● Raw data

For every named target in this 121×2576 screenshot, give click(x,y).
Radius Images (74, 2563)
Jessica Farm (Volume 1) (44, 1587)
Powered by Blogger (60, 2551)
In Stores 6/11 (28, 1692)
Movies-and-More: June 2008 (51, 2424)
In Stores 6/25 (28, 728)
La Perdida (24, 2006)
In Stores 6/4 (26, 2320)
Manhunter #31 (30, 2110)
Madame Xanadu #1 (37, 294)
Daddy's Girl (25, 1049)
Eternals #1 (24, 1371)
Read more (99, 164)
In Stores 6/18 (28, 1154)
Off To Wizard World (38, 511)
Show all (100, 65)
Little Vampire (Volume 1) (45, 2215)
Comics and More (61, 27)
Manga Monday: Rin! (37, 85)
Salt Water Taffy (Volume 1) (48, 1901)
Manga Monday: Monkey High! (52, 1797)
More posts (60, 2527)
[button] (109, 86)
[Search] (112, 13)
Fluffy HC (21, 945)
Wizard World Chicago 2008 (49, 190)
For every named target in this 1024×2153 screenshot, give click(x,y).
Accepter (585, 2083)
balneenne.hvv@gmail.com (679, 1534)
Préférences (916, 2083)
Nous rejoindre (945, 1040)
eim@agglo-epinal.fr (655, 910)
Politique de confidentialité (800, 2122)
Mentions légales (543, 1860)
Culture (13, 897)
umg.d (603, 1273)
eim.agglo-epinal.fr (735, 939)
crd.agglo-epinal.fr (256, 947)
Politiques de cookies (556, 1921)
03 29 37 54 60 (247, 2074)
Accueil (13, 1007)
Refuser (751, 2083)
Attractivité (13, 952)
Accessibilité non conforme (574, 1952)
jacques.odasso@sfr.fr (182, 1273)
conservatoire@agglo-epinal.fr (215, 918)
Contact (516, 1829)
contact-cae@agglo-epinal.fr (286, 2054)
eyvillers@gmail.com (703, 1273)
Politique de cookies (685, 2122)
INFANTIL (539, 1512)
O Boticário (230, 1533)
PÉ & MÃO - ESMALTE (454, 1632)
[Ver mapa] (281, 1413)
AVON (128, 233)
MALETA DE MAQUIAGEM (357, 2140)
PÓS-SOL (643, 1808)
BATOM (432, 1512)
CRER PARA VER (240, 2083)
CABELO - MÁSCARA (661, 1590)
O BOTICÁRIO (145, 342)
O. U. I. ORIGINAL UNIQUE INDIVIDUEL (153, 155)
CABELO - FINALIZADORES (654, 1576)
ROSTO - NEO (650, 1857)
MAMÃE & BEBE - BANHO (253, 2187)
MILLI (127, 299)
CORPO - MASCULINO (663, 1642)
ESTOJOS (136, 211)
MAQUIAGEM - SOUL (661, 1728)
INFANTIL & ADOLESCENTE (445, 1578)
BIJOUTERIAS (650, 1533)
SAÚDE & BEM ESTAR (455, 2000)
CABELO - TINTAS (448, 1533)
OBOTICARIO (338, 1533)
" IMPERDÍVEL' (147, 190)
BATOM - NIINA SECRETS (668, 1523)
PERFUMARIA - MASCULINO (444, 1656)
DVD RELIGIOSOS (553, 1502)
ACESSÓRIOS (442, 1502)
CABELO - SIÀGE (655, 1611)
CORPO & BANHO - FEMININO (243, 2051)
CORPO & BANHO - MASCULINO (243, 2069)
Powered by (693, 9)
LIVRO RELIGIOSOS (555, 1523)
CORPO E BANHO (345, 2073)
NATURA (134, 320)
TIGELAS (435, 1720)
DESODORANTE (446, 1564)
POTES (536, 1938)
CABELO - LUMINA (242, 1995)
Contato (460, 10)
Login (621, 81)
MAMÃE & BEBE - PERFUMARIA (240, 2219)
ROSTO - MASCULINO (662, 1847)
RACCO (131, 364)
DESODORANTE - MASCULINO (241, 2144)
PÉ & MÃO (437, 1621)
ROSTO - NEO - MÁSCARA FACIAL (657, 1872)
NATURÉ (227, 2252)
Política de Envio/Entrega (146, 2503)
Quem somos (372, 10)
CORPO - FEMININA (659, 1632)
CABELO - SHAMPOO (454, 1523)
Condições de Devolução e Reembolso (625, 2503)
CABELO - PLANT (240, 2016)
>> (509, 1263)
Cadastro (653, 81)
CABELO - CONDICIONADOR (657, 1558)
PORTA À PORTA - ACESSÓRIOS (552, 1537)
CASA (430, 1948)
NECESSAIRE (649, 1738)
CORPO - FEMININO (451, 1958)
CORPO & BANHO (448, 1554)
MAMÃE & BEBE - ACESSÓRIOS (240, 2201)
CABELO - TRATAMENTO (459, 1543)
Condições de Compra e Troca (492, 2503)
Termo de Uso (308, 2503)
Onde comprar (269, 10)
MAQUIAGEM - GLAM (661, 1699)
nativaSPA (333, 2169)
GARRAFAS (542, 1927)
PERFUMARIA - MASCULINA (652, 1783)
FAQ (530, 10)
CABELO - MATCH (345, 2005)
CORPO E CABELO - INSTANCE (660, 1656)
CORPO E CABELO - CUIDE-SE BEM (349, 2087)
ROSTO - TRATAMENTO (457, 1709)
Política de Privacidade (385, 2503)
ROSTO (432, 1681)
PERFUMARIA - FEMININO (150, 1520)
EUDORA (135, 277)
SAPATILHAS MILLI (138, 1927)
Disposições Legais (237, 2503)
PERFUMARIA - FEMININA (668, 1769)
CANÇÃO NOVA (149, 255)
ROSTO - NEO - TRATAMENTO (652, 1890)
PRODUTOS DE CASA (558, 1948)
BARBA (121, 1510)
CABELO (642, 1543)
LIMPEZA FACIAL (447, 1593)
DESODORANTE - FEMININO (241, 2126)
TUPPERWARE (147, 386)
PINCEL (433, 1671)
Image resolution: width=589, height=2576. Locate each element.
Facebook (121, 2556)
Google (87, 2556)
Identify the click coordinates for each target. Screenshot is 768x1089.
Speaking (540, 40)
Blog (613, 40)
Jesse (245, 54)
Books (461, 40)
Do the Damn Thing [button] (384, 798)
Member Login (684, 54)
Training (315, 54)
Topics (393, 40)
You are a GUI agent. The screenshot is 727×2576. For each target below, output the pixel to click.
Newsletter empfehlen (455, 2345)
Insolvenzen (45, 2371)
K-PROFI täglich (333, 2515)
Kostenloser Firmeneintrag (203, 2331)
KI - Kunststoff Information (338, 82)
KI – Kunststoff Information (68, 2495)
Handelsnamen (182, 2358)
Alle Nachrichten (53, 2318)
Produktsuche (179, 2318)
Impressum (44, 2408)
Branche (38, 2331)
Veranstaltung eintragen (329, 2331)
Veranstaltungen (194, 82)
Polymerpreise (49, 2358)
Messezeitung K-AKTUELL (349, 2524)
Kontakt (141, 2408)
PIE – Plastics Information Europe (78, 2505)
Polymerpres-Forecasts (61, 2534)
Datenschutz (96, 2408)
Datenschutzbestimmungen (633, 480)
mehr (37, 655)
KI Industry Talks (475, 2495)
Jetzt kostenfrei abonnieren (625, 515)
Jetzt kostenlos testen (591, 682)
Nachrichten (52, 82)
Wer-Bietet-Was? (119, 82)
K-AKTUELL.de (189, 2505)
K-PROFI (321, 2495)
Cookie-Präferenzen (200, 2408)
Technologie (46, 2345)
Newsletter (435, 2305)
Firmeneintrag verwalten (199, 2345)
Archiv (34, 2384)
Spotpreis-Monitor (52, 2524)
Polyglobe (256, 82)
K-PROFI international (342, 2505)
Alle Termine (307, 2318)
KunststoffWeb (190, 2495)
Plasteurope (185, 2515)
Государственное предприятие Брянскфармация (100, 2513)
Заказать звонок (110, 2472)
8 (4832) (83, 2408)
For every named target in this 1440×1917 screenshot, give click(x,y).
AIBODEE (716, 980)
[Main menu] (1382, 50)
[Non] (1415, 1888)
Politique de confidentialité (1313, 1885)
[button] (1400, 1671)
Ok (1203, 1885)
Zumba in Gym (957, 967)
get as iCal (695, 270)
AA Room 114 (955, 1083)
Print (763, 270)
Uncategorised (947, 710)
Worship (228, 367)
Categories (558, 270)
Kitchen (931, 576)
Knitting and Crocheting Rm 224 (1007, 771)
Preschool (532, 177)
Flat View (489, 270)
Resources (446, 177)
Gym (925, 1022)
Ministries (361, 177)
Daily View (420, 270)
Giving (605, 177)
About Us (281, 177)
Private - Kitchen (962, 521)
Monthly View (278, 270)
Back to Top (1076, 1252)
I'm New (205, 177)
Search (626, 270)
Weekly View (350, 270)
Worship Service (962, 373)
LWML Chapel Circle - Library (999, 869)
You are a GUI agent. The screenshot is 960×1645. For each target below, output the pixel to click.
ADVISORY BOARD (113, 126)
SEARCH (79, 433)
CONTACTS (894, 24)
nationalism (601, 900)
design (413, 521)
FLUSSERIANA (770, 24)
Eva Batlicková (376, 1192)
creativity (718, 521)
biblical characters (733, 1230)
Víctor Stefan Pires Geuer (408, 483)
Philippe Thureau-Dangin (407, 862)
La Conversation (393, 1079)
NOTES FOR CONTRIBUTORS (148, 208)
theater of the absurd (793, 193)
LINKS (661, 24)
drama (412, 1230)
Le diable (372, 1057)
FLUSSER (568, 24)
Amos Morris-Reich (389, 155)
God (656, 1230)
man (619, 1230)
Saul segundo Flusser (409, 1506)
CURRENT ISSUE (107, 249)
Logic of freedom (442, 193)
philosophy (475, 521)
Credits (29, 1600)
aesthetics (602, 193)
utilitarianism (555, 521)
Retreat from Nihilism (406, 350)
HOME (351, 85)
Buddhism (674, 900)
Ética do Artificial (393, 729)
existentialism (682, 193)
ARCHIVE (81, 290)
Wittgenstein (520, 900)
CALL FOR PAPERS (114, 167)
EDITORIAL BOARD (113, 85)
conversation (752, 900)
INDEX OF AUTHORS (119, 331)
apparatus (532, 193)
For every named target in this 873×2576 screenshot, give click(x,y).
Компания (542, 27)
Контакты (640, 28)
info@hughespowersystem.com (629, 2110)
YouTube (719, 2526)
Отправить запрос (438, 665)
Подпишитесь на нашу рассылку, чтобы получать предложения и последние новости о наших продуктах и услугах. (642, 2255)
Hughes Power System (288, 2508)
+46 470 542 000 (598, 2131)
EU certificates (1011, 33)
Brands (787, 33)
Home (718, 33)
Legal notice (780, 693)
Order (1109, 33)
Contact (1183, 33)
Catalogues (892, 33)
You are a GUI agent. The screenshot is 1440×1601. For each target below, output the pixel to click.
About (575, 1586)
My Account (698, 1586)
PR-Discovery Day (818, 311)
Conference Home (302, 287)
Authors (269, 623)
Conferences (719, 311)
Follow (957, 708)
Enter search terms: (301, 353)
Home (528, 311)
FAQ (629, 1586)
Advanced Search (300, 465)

● Problem
Turn the lines above, from the line containing "Manhunter #31 (30, 2110)" through the line containing "Manga Monday: Monkey High! (52, 1797)", into a JSON list of strings with one string per line. Leave out any blank lines.

● Finished task
[
  "Manhunter #31 (30, 2110)",
  "Madame Xanadu #1 (37, 294)",
  "Daddy's Girl (25, 1049)",
  "Eternals #1 (24, 1371)",
  "Read more (99, 164)",
  "In Stores 6/18 (28, 1154)",
  "Off To Wizard World (38, 511)",
  "Show all (100, 65)",
  "Little Vampire (Volume 1) (45, 2215)",
  "Comics and More (61, 27)",
  "Manga Monday: Rin! (37, 85)",
  "Salt Water Taffy (Volume 1) (48, 1901)",
  "Manga Monday: Monkey High! (52, 1797)"
]